The source of data to be observed by the Social Computer is any system on the World Wide Web that provides a time stamped feed of publicly shared information. The system can also subscribe to sources that share private information feeds. However, we concentrate our efforts on information that human users deliberately share in public to respect their (self-defined) private sphere. We argue that this, while significantly limiting the chances to incorporate useful contextual features for more accurate modelling of causality, is an important area of research these days that will gain even more importance when personal data management environments put the users back in control of their data. In order to decrease the necessary effort to implement individual data harvesters on a per system basis, it is recommended to instantiate or link with a real-time Web Observatory \citep{Tinati_2015}, a decentralised approach to enable access to historic and real-time data from and about systems on the Web. The observer component subscribes to one or more accessible feeds from such data sources, integrates them and analyses the resulting unified activity feed. The analytical approach implements a) an information extraction algorithm to look for particular patterns in the discrete content elements of the feed and b) a threshold heuristic to indicate a relevant burst of activity around a matched pattern. The observer holds all incoming content elements within bins that group together those elements that matched exactly the same unique set of informational patterns. We use those unique identified sets instead of unique matches of single patterns, because this is a very simple but generic and extensible method to distinguish between related and unrelated content with similar matched patterns.
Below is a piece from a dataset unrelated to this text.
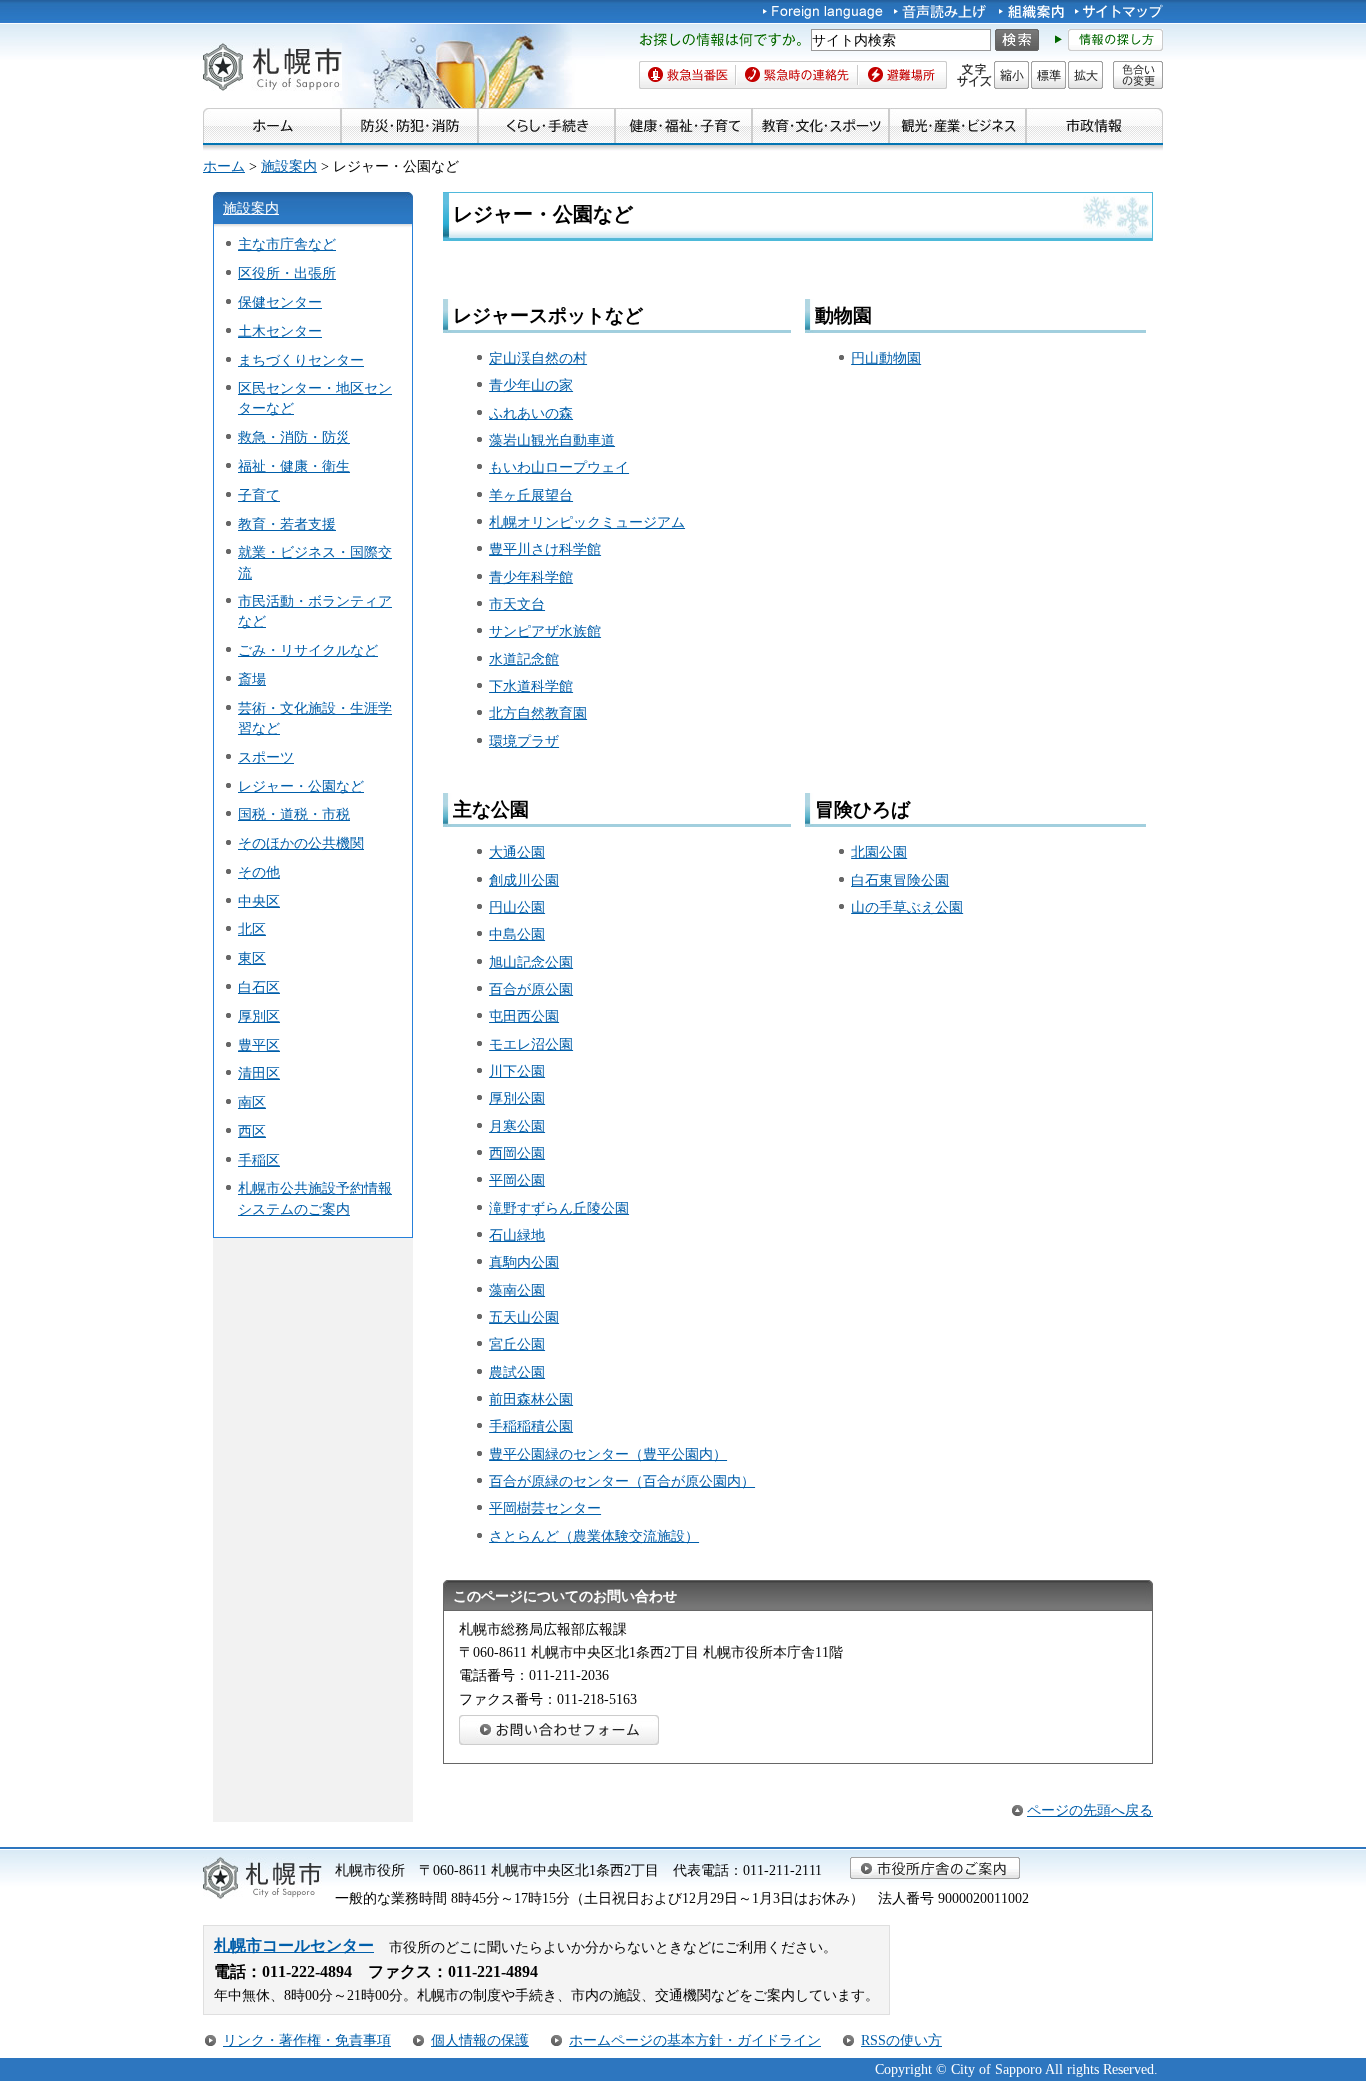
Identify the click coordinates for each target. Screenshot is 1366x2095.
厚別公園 (517, 1098)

When the employed heuristic indicates a burst, a new Social Computer process is kicked off by the process creator involving all content elements that are already in and continue to go into the respective bin.

Instructions

The task creator manages that from now on content elements from that bin above the threshold - now called tasks - are stored separately with reference to their parent process. The procedural logics of the Social Computer are built upon the principle that now instructions are captured for tasks from active processes (cf. Figure 2). The state of a task is formed by the sequence of all instructions captured in response to it, so that our Social Computer can be regarded an applicative computing system following a functional programming style  \citep*{Backus_1978}.